EXERCISE INSTRUCTIONS:
**A.** Retype the Alice in Wonderland review word for word, everything from "ALICE-IN-WONDERLANDI greatly enjoyed" down to "as a director.".
**B.** Extend the Alice in Wonderland review, picking up right after its final sentence.

DOCUMENT EXTRACT:

▽

Surrendering To Wonderland

By Michael Bilow

ALICE-IN-WONDERLANDI greatly enjoyed Epic Theatre Company’s performance of Alice in Wonderland, a version of Lewis Carroll’s classic created by The Manhattan Project, and even saw it a second time. It’s not at all for everyone, though. The Andre Gregory/Manhattan Project model is at the edge of experimental theater; it’s probably the most famous thing Gregory did as a director.
It assumes a familiarity with the basic original work, at least a familiarity with the original characters: a white rabbit, a hookah-smoking caterpillar, a mad hatter, a dormouse, and so on. Some of the jokes rely on this familiarity, such as why the mouse has a French accent.
I’ve long considered the Andre Gregory stage version from the 1960s to be the most interesting (and my personal favorite) interpretation of the story. It conceptualizes the books as a kind of internal psychological experience about the subjectivity of perception, or colloquially, as analogous to an acid trip. The intention of the theatrical work is to make the audience call into question the reality of their own senses.

△

ENTRIES SHOWN:

▽

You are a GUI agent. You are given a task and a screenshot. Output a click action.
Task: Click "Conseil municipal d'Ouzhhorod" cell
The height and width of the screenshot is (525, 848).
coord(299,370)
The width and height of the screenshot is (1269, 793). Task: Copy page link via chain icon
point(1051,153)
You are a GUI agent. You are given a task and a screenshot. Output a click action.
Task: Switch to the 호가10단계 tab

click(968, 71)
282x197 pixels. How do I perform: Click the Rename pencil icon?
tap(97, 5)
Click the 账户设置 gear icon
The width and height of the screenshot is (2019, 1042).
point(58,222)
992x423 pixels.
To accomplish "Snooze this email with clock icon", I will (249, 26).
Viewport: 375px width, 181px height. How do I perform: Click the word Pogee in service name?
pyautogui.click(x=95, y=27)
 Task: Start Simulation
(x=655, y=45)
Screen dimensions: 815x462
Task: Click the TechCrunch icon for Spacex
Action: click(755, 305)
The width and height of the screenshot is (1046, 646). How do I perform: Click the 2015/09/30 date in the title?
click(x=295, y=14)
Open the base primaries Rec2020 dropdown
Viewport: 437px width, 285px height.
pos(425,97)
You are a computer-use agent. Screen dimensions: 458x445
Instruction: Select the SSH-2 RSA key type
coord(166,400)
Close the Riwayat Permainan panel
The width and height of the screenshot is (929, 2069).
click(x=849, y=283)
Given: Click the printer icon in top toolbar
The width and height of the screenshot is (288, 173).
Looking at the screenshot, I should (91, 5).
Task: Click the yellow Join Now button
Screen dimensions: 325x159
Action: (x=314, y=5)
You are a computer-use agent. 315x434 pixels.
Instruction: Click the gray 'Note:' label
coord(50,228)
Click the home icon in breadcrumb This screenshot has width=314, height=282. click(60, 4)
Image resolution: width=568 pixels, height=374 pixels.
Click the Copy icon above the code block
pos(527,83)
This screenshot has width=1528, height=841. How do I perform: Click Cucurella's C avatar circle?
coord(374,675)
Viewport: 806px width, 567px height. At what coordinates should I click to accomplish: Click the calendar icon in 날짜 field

△

RESULTS FOR EACH TASK:
**A.**
ALICE-IN-WONDERLANDI greatly enjoyed Epic Theatre Company’s performance of Alice in Wonderland, a version of Lewis Carroll’s classic created by The Manhattan Project, and even saw it a second time. It’s not at all for everyone, though. The Andre Gregory/Manhattan Project model is at the edge of experimental theater; it’s probably the most famous thing Gregory did as a director.

**B.**
This is an incredible challenge for an actor and a very ambitious project for an acting company. Andre Gregory was trying to kick away all of the usual props that keep the audience anchored. Epic does this by knocking around a single overhead light to keep it in motion, having actors throw objects to each other, and asking actors to assume weird postures of physical interaction where characters lie on top of each other to play elements such as a table or a mushroom.
The film My Dinner with Andre is an exploration of Andre Gregory’s whole philosophy of theater, which is very different from that of a typical director. He is known for seeing theater as a transformative experience for the actors and regarding the audience as participants, or at least people along for the ride. Another film involving Gregory, Vanya on 42nd Street, is literally about a company of actors who decide to perform a Chekhov play over and over again in a theater, for no audience, in order to explore it for themselves.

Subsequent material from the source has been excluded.